Science Teaching Fellowships - Teaching in Secondary Schools
The Janet H. and C. Harry Knowles Foundation was established in 1999 to strengthen the quality of science and mathematics teachers in grades 9-12 in United States schools. The Knowles Science Teaching Foundation supports individuals and programs designed to encourage and sustain young scientists and mathematicians as they dedicate their lives to teaching other young people and to becoming leaders in the field of education. The Foundation also supports efforts that provide insight into how to best prepare high school science and mathematics teachers.
The Knowles established the foundation in recognition of the importance of quality science and mathematics instruction to the well-being and future of our country as well as in appreciation of the many dedicated science and mathematics teachers that helped shape their lives.
Those Knowles Science Teaching Fellows who are applying to become members of the cohort will be selected from among young men and women who have earned or are in the process of earning a degree in one of the physical sciences such as physics, chemistry, astronomy, geology, engineering and/or mathematics from a recognized institution of higher education.
Fellows should have received their most recent degree within the past five years. Also an applicant might be in the final year of an undergraduate, master's, combined B.S. with M.A.T or M.Ed. program or near the completion of their doctoral program. Applicants who will be in their first year of teaching in the next academic year are also eligible. If you are not sure if you are eligible, please read the selection criteria and then contact the fellowship at firstname.lastname@example.org with any additional questions.
The application for a Knowles Science Teaching Fellowship does not depend on having been admitted to an education program that leads to a science or mathematics teaching license. However, the award of the fellowship does require the fellow to have been admitted to such a program.
NYC Teaching Fellows
The New York City Teaching Fellows Program offers fellows the opportunity to work in the classroom while obtaining a master's degree in education. Fellows receive extensive training in the summer before, and then apply for placement at a NYC high-need school. While teaching, they attend night and summer classes at one of the participating universities. Students earn the same as other NYC public school teachers, and their salaries usually start at about $50,000. The master's degree tuition is partially funded by the program.
Applicants must have a bachelor's degree by the start of the program, a 3.0 GPA, and be a US citizen.
Robert Noyce Teaching Scholarship
The Robert Noyce Teacher Scholarship Program, funded by the National Science Foundation, responds to the critical need for K-12 teachers of science, technology, engineering, and mathematics (STEM) by encouraging talented STEM students and professionals to pursue teaching careers in elementary and secondary schools.

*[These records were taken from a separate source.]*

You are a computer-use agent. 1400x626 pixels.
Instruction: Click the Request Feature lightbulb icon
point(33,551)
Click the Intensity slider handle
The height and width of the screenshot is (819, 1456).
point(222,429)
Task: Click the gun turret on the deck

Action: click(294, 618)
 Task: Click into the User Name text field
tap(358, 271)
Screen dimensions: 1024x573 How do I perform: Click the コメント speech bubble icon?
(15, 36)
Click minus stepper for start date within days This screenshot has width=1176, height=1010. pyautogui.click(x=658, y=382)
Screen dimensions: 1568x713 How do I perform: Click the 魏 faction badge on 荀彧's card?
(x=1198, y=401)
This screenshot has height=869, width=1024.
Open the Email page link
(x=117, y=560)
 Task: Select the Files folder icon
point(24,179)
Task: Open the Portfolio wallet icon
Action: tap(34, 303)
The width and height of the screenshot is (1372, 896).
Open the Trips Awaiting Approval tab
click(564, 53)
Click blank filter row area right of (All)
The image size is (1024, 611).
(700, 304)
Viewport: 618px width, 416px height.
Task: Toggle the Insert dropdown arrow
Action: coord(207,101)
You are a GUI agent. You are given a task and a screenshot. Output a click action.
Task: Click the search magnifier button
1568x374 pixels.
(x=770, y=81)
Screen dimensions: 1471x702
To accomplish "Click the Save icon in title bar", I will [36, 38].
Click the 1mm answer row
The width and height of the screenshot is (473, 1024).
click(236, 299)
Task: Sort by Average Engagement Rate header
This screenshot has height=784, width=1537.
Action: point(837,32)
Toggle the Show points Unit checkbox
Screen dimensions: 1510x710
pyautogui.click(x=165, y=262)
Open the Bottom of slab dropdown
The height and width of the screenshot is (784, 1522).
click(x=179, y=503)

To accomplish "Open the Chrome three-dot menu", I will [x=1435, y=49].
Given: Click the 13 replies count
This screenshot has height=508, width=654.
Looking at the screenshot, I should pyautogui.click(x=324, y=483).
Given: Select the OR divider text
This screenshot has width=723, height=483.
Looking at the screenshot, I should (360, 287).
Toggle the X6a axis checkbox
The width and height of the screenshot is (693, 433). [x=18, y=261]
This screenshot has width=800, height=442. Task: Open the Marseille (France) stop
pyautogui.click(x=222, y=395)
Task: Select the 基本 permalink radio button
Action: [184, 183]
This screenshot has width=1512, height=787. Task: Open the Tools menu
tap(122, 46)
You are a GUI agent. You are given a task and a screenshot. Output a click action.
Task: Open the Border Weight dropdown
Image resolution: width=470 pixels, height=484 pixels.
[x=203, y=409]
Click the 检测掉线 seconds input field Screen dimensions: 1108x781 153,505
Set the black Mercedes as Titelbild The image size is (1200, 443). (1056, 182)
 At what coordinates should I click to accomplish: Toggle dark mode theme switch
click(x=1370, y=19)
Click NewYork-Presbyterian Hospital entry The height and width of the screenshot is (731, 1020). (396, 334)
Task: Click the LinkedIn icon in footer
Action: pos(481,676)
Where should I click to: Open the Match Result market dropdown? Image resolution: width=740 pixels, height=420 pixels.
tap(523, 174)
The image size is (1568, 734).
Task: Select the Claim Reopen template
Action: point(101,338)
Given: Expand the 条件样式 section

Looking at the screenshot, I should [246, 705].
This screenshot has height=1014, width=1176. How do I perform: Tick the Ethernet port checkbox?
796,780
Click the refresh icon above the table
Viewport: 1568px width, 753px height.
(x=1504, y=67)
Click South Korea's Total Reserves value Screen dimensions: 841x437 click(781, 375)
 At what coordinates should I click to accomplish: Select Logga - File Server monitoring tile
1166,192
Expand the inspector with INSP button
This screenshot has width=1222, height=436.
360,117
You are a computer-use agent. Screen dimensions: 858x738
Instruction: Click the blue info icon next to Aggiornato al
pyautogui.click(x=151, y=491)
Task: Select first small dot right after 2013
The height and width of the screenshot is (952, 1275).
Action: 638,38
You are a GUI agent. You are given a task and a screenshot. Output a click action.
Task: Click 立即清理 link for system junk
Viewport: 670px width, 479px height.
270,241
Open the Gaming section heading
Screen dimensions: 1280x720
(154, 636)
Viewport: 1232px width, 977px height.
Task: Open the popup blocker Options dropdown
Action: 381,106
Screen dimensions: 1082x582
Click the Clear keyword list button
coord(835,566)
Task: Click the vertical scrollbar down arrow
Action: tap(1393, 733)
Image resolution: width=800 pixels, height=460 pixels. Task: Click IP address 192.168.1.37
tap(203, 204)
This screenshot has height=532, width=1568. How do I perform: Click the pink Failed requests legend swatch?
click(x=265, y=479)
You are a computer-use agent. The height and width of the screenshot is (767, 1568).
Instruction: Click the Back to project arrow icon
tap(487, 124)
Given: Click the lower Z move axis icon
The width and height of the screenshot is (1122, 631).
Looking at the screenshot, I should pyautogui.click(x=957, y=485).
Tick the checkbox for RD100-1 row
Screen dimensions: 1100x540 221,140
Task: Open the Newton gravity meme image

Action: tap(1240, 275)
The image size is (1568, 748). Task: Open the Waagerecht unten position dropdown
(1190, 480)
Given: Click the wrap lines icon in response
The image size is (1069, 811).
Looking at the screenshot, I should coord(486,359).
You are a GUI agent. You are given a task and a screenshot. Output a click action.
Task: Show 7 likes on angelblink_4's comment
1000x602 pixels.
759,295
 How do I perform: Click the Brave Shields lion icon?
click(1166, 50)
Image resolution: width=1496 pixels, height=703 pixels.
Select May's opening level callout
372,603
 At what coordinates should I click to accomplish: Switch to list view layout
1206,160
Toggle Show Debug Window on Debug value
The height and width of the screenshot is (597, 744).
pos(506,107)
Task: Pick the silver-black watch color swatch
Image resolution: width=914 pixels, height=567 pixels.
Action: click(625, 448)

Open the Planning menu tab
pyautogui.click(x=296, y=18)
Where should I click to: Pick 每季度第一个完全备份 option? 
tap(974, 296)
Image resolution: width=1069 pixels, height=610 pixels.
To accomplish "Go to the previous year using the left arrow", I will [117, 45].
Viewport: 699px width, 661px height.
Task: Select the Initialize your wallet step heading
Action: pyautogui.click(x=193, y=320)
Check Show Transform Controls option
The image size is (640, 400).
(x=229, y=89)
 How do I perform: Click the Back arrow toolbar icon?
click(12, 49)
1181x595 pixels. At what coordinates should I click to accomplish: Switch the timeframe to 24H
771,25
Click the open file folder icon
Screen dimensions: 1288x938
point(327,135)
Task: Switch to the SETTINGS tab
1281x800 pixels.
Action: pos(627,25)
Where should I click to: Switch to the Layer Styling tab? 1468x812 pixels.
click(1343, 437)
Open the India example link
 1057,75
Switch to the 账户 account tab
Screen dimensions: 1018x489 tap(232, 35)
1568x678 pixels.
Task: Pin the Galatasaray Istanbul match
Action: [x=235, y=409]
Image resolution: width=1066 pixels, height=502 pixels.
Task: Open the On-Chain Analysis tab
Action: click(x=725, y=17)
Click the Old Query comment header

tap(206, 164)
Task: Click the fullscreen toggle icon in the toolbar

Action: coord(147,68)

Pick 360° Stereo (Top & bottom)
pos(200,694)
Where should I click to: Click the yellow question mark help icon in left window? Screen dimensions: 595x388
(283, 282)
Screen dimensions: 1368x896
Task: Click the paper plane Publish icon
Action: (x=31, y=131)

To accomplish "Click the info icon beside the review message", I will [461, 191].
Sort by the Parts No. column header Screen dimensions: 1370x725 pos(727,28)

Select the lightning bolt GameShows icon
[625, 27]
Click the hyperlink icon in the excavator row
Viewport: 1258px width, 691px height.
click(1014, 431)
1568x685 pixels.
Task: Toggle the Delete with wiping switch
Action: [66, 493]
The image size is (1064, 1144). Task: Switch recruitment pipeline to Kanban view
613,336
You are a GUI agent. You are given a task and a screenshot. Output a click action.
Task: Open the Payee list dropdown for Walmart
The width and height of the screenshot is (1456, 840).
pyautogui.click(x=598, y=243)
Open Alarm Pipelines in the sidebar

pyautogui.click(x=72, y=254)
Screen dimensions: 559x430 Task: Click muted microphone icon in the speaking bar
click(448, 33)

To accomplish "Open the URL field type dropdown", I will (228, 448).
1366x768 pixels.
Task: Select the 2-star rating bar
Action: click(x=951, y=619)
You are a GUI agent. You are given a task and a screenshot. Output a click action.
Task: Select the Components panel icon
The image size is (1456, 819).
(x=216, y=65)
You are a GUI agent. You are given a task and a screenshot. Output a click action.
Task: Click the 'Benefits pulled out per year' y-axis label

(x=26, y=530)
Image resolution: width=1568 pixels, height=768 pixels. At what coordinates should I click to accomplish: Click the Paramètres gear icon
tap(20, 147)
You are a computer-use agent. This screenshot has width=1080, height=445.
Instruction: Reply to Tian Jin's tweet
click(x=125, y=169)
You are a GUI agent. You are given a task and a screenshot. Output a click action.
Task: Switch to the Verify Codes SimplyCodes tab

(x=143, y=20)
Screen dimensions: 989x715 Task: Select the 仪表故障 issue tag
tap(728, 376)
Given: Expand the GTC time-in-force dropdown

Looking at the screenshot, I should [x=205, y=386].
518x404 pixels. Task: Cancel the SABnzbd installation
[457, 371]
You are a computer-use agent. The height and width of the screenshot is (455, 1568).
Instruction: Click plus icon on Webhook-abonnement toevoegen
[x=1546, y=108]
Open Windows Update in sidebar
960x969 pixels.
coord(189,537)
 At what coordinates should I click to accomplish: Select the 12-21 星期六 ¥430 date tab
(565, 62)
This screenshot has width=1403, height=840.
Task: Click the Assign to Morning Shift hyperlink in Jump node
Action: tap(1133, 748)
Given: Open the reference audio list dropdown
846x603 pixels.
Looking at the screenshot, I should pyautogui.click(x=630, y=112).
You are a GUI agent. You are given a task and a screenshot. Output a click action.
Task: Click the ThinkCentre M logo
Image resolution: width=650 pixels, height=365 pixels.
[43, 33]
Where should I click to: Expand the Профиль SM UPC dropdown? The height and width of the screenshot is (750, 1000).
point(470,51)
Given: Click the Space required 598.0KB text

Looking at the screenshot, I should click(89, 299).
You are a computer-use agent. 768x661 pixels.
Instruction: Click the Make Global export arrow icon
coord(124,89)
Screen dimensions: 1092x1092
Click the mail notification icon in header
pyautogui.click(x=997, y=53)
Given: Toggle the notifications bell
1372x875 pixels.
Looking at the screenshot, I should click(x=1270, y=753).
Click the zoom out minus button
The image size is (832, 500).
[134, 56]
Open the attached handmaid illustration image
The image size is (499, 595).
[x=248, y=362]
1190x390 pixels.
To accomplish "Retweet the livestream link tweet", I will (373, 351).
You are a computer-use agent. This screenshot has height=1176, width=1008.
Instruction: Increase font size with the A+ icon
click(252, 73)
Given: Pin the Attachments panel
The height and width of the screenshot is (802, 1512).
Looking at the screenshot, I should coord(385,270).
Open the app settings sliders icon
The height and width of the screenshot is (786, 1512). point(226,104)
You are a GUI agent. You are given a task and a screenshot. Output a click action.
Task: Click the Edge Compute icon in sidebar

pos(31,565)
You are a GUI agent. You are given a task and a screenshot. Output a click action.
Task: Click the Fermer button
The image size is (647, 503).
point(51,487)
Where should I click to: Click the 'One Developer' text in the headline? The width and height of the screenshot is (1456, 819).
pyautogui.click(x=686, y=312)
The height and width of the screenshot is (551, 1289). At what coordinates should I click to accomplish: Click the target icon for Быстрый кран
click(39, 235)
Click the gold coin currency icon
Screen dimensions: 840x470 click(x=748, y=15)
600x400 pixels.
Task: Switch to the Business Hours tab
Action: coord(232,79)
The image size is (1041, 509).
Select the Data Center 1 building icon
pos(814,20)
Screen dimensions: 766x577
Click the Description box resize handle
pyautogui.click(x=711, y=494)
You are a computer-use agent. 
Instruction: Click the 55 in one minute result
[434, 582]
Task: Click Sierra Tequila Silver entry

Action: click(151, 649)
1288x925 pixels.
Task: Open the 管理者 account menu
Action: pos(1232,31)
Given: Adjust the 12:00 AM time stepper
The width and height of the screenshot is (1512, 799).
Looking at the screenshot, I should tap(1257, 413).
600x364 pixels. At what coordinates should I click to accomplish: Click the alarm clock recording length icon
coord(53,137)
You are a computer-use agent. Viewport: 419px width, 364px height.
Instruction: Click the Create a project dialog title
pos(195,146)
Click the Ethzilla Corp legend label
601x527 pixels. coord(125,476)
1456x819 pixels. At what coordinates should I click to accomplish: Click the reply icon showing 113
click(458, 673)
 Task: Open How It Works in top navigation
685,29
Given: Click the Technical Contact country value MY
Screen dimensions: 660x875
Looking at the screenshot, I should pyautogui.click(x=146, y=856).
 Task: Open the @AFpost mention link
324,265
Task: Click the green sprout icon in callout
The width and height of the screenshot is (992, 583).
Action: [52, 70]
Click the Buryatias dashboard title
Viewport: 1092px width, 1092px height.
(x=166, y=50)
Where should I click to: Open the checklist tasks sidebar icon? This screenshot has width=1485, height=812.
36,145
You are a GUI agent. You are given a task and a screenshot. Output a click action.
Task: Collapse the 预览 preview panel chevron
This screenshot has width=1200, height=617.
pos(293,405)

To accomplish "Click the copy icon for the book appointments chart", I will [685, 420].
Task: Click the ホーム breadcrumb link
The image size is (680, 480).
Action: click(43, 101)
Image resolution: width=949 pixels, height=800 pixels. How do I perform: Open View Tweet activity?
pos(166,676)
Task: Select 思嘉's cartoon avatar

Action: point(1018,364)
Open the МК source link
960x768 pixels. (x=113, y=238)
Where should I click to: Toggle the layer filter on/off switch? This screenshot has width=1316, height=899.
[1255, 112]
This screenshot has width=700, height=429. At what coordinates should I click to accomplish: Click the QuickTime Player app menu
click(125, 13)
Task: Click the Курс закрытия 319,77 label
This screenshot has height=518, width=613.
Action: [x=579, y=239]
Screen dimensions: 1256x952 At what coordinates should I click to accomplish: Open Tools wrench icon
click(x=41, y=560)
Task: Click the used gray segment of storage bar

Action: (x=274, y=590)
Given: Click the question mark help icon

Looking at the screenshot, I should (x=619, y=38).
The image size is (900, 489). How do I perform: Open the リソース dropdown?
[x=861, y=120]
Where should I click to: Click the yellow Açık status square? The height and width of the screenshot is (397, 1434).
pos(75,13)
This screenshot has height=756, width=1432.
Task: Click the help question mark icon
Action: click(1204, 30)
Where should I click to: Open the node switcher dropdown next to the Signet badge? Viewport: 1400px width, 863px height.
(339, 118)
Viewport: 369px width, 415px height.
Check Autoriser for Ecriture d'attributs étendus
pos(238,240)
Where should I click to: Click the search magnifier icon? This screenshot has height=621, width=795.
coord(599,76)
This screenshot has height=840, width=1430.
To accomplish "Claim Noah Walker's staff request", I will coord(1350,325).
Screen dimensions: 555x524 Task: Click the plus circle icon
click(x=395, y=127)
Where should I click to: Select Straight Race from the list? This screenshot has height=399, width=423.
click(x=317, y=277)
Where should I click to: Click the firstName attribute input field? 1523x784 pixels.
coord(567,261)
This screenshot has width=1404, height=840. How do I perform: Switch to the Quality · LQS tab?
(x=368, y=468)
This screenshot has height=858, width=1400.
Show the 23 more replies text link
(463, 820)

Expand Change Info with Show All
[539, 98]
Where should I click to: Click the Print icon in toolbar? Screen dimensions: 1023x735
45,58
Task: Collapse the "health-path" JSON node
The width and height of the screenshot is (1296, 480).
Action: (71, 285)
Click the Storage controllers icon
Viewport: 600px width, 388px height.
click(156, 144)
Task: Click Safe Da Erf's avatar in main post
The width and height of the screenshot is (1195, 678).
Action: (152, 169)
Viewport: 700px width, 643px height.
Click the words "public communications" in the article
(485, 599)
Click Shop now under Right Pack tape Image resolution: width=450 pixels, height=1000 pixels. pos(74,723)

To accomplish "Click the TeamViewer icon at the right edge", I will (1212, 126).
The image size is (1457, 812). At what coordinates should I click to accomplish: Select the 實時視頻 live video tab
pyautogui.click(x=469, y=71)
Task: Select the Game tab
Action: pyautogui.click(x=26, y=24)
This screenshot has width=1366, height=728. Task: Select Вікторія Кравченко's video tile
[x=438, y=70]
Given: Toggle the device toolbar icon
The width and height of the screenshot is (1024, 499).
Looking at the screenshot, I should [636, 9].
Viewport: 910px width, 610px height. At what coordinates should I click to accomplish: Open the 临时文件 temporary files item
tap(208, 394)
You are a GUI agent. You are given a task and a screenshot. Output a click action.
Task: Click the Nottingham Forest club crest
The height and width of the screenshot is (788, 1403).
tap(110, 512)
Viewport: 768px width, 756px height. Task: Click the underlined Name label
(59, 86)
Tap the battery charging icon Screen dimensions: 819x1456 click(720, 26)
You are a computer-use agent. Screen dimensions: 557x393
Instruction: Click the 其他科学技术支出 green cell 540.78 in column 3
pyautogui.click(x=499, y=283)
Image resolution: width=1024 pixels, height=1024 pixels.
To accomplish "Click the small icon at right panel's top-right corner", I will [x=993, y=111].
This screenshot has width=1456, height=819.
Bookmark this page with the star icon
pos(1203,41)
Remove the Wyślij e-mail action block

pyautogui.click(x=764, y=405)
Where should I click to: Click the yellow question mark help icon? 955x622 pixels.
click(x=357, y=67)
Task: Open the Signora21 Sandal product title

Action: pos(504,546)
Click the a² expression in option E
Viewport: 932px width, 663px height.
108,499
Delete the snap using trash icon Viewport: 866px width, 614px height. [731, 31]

The program provides funding to institutions of higher education to provide scholarships, stipends, and programmatic support to recruit and prepare STEM majors and professionals to become K-12 teachers. Scholarship and stipend recipients are required to complete two years of teaching in a high-need school district for each year of support.
The program is university-specific, but many universities do offer the scholarship, including Tufts University outside of Boston, MA. Students first apply for admission to the specific program, and then proceed with the fellowship application.
For general information on the Robert Noyce Teaching Scholarship and a list of programs by state, visit: http://nsfnoyce.org.
Woodrow Wilson Teaching Fellowship
The Woodrow Wilson Teaching Fellowship seeks to attract talented, committed individuals with backgrounds in the STEM fields—science, technology, engineering, and mathematics—into teaching in high-need secondary schools in Georgia, Indiana, and New Jersey. Eligible applicants include current undergraduates, recent college graduates, midcareer professionals, and retirees who have majored in, or had careers in, STEM fields.
As part of their commitment to ensuring the success of students in high-need secondary schools, Fellows teach for at least three years in an urban or rural school district. Continuation as a teacher of record is contingent on the Fellow's completing the master's degree and obtaining appropriate teaching licensure. Students receive a $30-$32,000 stipend in addition to admission to a master's degree program at a participating university.
Must be US citizens or permanent residents, have a bachelor's degree in a STEM field and have at least a 3.0 GPA.